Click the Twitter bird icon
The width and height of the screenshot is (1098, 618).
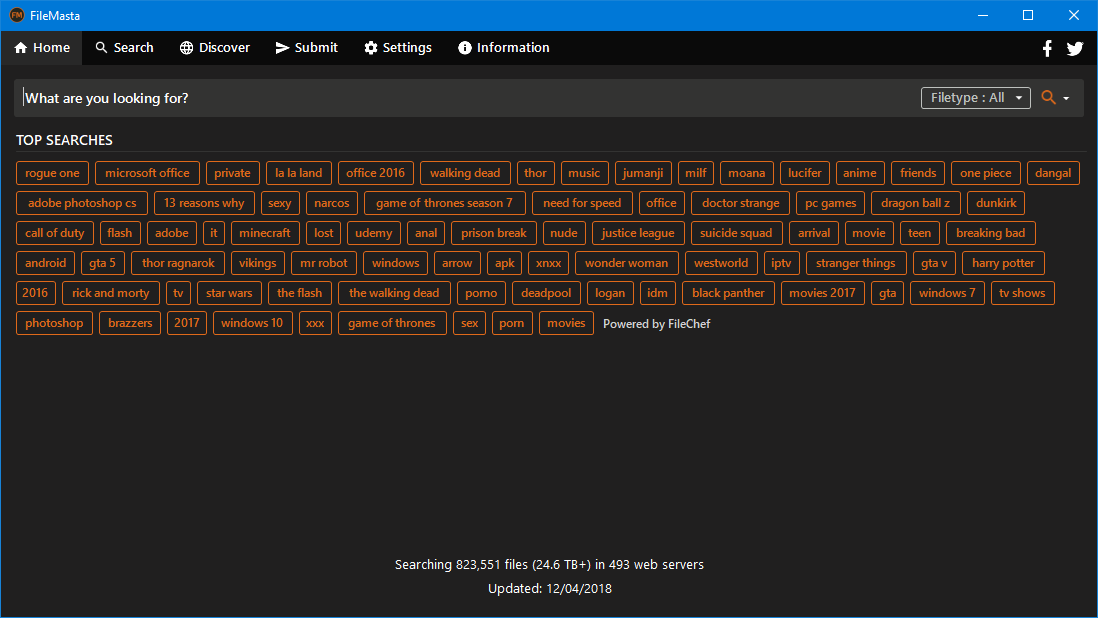click(1075, 47)
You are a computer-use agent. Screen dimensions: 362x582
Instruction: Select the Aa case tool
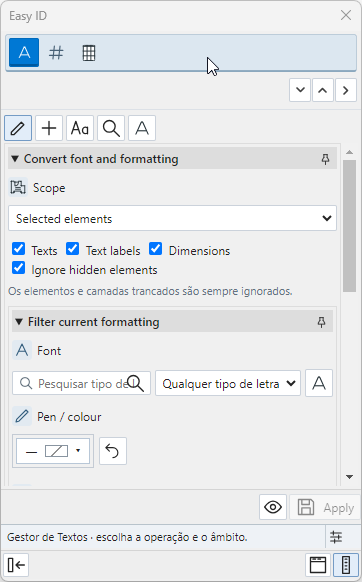coord(80,128)
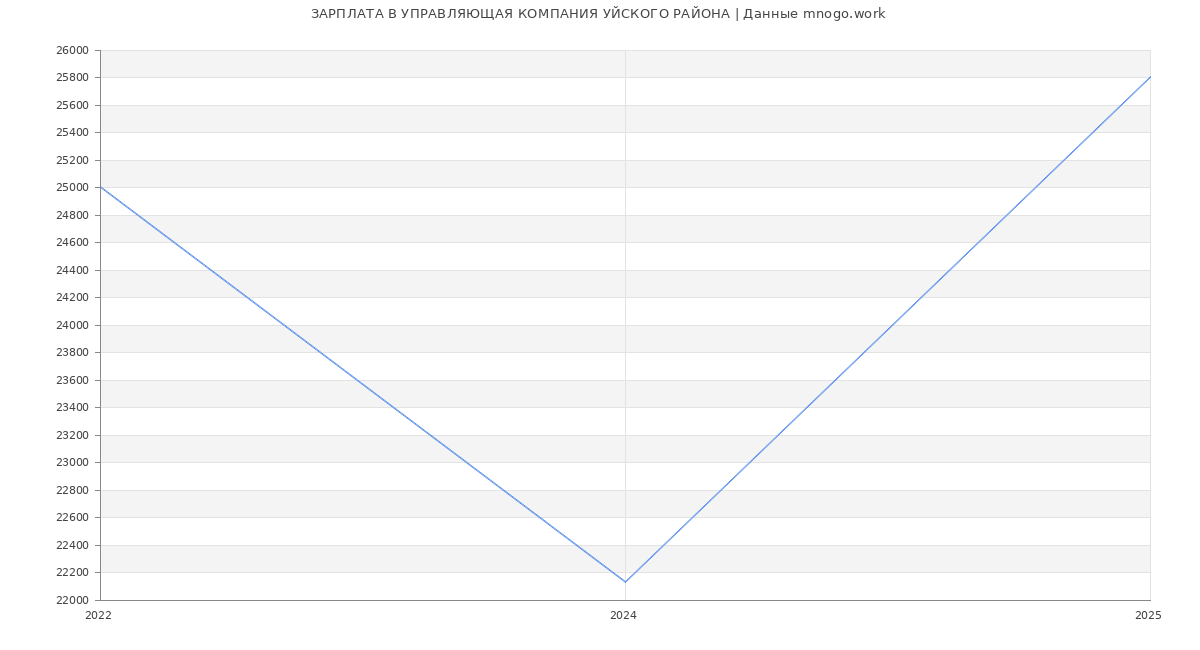Click the 25800 y-axis label

(x=72, y=78)
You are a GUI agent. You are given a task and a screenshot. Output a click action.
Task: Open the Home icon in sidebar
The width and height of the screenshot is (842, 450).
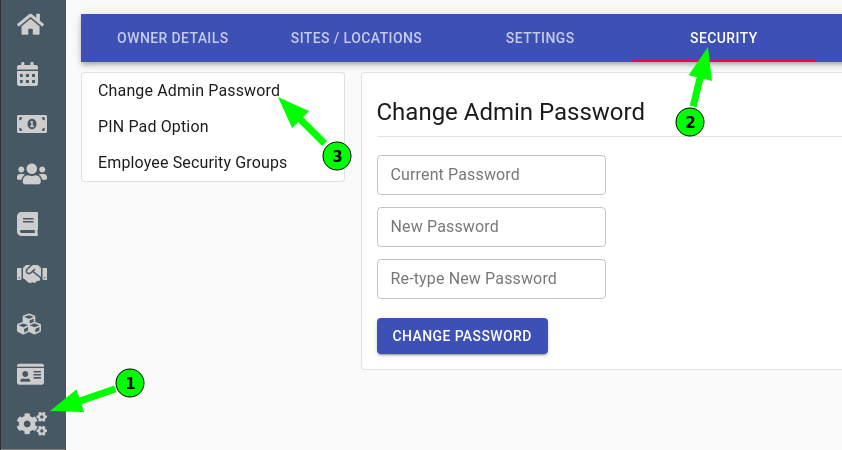(30, 25)
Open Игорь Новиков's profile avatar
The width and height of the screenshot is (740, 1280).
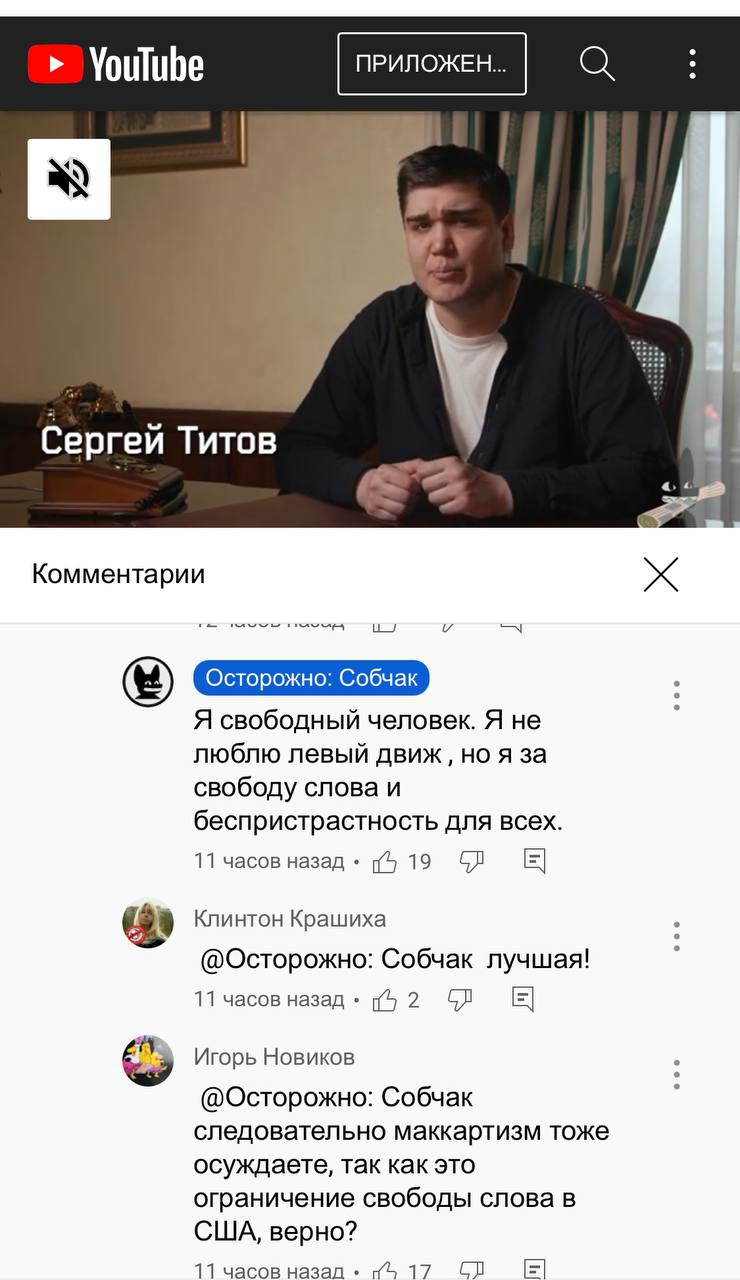pyautogui.click(x=148, y=1060)
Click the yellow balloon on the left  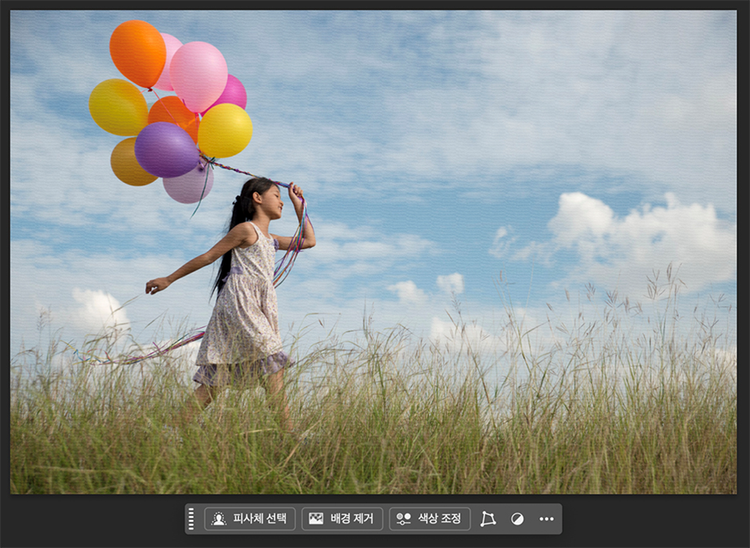click(117, 106)
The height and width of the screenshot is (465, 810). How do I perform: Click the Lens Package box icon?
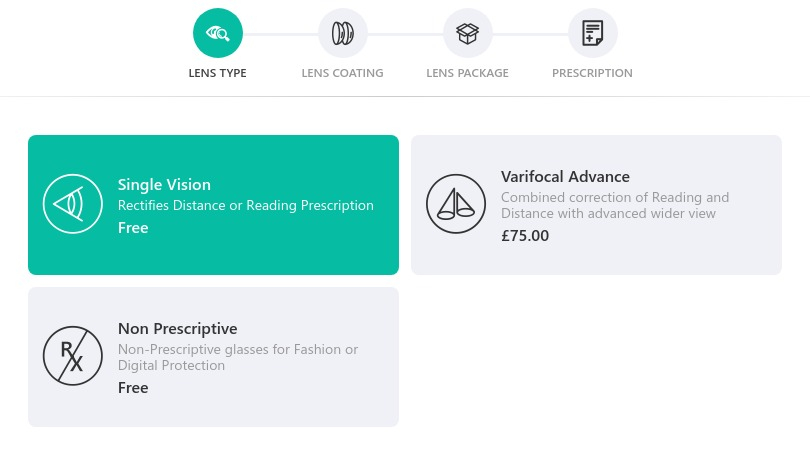click(x=468, y=33)
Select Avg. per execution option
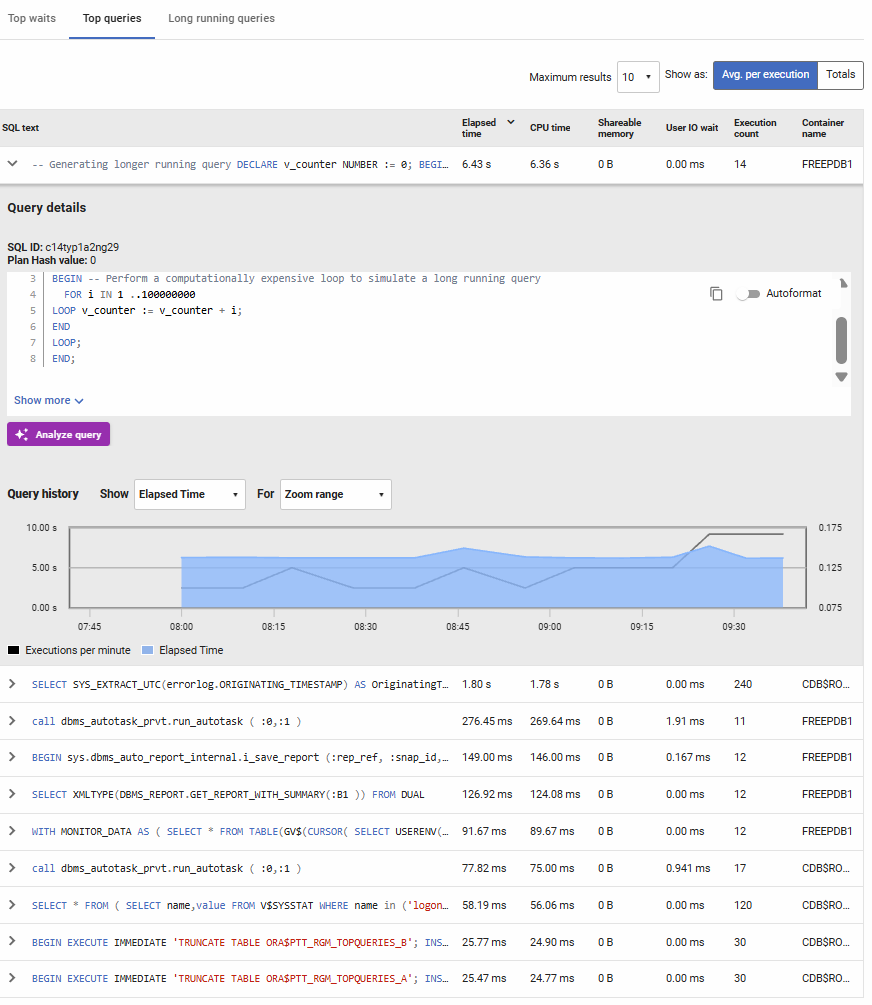Viewport: 872px width, 1005px height. [765, 75]
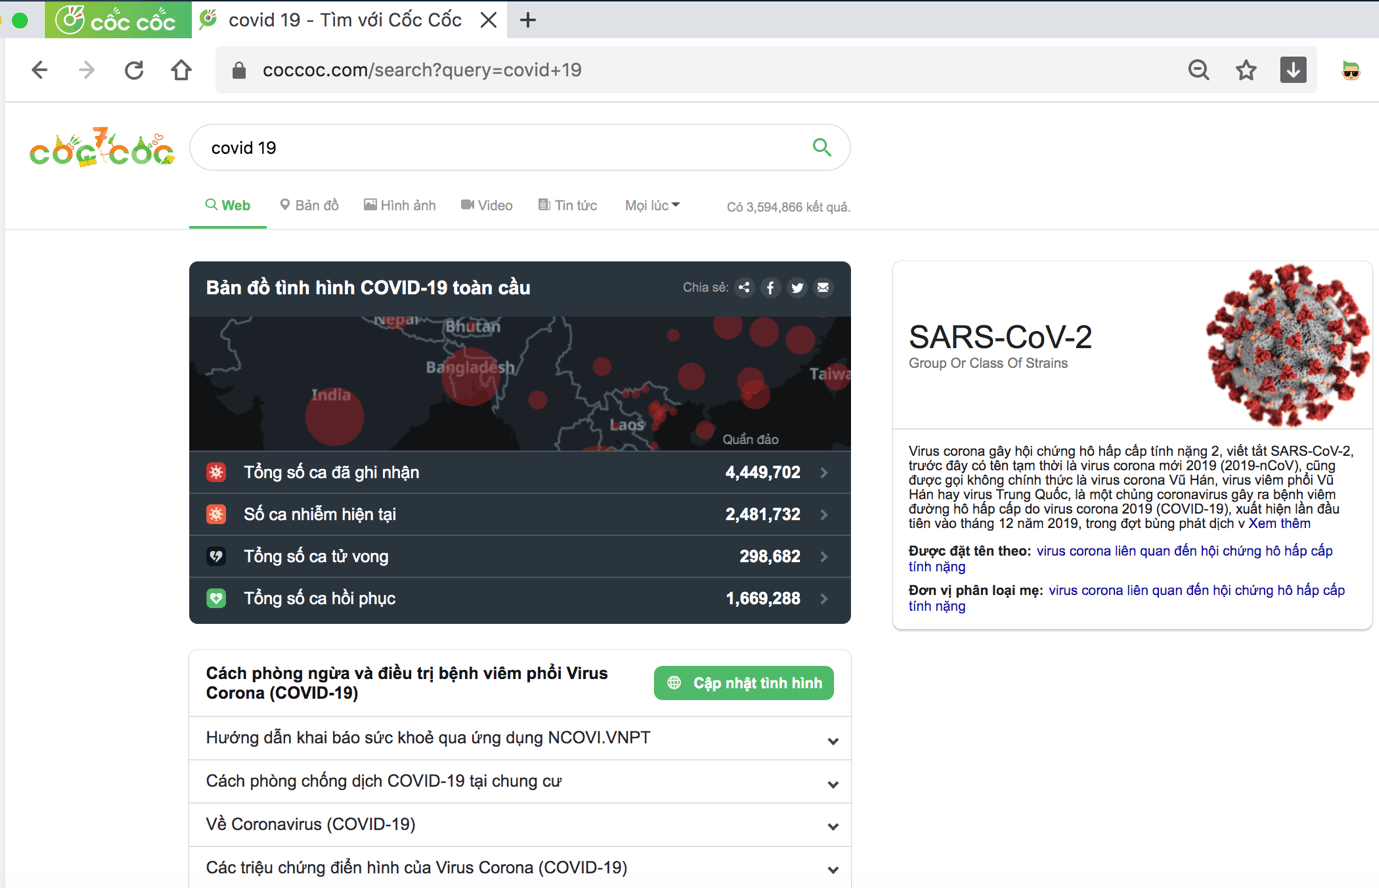
Task: Reload the page
Action: point(134,70)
★ ★ ★ ★ ★ ★ ★
--- EXERCISE DETAILS ---
Transcribe, from the records above, the first line and every line after it up to and including the line with "Task: Open the Home icon in sidebar"; omit pictures.

--- REPLY TO THE TASK ---
Click the Twitter bird icon
The width and height of the screenshot is (1098, 618).
click(1075, 47)
You are a computer-use agent. Screen dimensions: 362x582
Instruction: Select the Aa case tool
coord(80,128)
Click the 25800 y-axis label

(x=72, y=78)
You are a GUI agent. You are given a task and a screenshot. Output a click action.
Task: Open the Home icon in sidebar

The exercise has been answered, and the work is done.